Leipzig, 11 décembre 1762.



Madame,

Je reconnais votre bonté et votre indulgence, mon adorable duchesse; c'est elle qui m'enhardit, et qui m'en rend quelquefois très-indigne. La seule qualité que j'aie est d'avoir un instinct qui connaît le mérite, et une âme qui honore la vertu. Voilà ce qui m'a subjugué dès que j'ai eu le bonheur de vous connaître, et voilà ce qui m'attache à votre personne pour la vie. Hélas! madame, un mot que j'ai lâché en passant vous a donné de l'ouvrage plus qu'il n'en fallait. Que je me repens d'avoir lâché ce mot! Pour vous donner une idée de ma situation vis-à-vis de l'Angleterre, vous saurez, madame, que nos traités sont bien différents de la conduite que le ministère britannique tient actuellement envers moi. Il y était stipulé de ne faire ni paix ni trêve sans le consentement de ses alliés. Le reste roulait sur une garantie solennelle et réciproque de toutes nos possessions.

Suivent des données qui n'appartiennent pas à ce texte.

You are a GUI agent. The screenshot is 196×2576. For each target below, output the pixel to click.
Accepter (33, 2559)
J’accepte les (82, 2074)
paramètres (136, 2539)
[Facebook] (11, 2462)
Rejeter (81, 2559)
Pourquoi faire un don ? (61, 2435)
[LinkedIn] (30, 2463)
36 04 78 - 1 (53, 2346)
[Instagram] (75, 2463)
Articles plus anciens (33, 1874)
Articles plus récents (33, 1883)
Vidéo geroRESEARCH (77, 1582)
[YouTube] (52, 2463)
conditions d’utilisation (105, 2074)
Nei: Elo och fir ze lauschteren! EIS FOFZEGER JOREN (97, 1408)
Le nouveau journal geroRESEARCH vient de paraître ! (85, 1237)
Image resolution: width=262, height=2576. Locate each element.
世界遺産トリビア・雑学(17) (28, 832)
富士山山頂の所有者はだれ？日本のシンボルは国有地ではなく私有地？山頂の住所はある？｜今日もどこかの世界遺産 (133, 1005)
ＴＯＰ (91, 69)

J'ai été le seul des alliés de l'Angleterre dont elle sacrifie les intérêts, car les Autrichiens vont se mettre incessamment en possession du duché de Clèves; même M. Bute négocie de tous côtés pour me susciter des ennemis, et pour m'obliger à faire une paix humiliante et désavantageuse. Vous ne sauriez dire des vérités aussi dures à la princesse de Galles sans qu'elle s'en choque; ainsi je crois que le meilleur est de n'en point parler, d'autant plus que les intérêts de l'Allemagne et ceux de la religion protestante sont des arguments dont ce maudit Bute ne fait aucun cas. Il a même déclaré qu'il fallait établir pour principe que l'Angleterre devait en toute occasion sacrifier ses alliés aux intérêts nationaux. Après cela, madame, que nous reste-t-il à dire, sinon que, en renonçant aux sentiments d'honneur et de bonne foi, un traître peut commettre des perfidies sans en rougir, à l'abri de l'impunité dont il jouit par ses charges?

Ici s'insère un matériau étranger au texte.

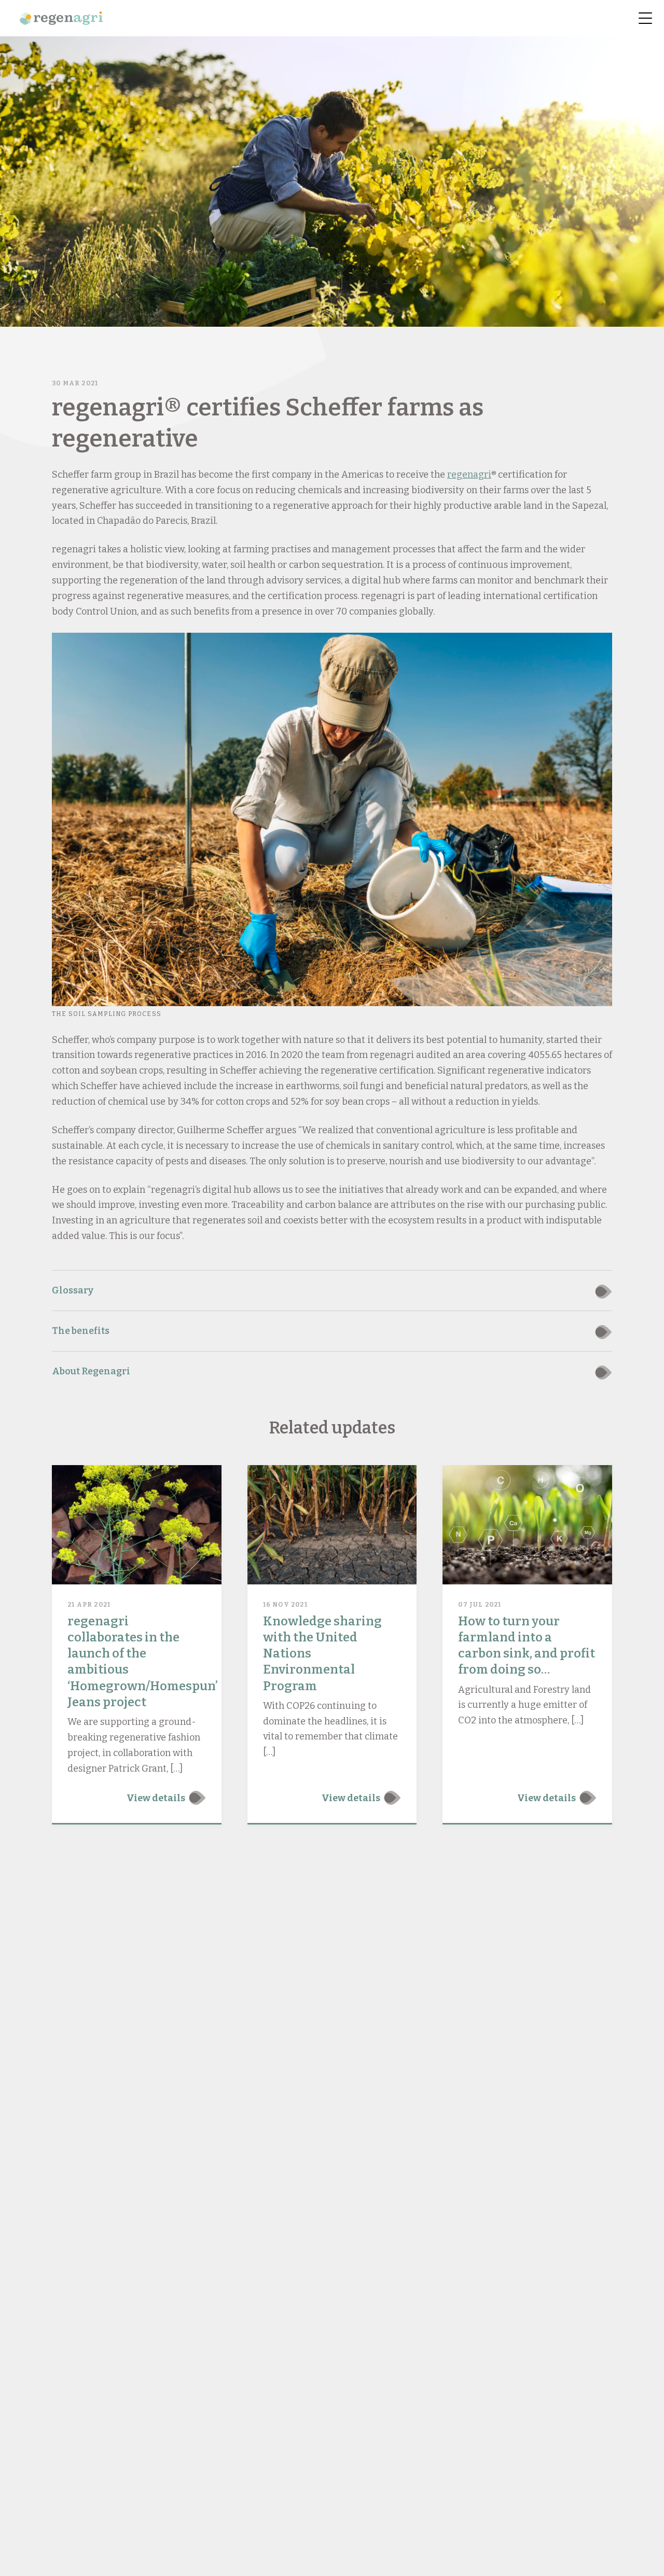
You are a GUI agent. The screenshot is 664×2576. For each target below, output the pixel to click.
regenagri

<233>J'ai ensuite examiné ici les affaires de Thuringe. Les états doivent, madame, de l'année 1760, quatre cent mille écus de contribution, et cent cinquante mille écus à un marchand qui s'est chargé de leurs livraisons. On a relâché quelques otages sur leur parole, qui, au lieu de se reproduire après les citations qui leur ont été faites, se sont éclipsés. Tant de duplicité et de mauvaise foi de la part de ces Saxons m'interdit toute voie de douceur, d'autant plus que l'objet qui est à leur charge est considérable, que nous sommes pauvres et ruinés, et qu'il faut chaque jour fournir aux dépenses, qui augmentent au lieu de diminuer. Je me rappelle cent fois cette lettre qu'on connaît de Henri IV, où il mande à un de ses amis de lui faire avoir de l'argent, parce que son pourpoint est déchiré, qu'il n'a plus ni selle ni cheval, et que ses serviteurs exigent de lui leur paye, qu'il ne sait comment leur fournir. On ne sent ces choses que lorsqu'on se trouve dans un cas pareil, et l'on se trouve presque réduit, comme saint Crépin, à voler le cuir pour donner des souliers aux pauvres. Voilà, madame, la source de bien des procédés et des mauvaises manœuvres où je suis réduit par les lois d'une nécessité impérieuse. Une suite de fatalités m'a mis dans cette situation fâcheuse et violente. Il n'est pas aisé de s'en tirer, quoique j'y travaille de tout mon pouvoir. Je sais, ma chère duchesse, que je ne risque rien en vous parlant avec cette franchise, car, dans la situation où je suis, il convient de ne faire remarquer aucun embarras, et même d'affecter d'avoir des ressources pour soutenir la gageure contre tout le monde.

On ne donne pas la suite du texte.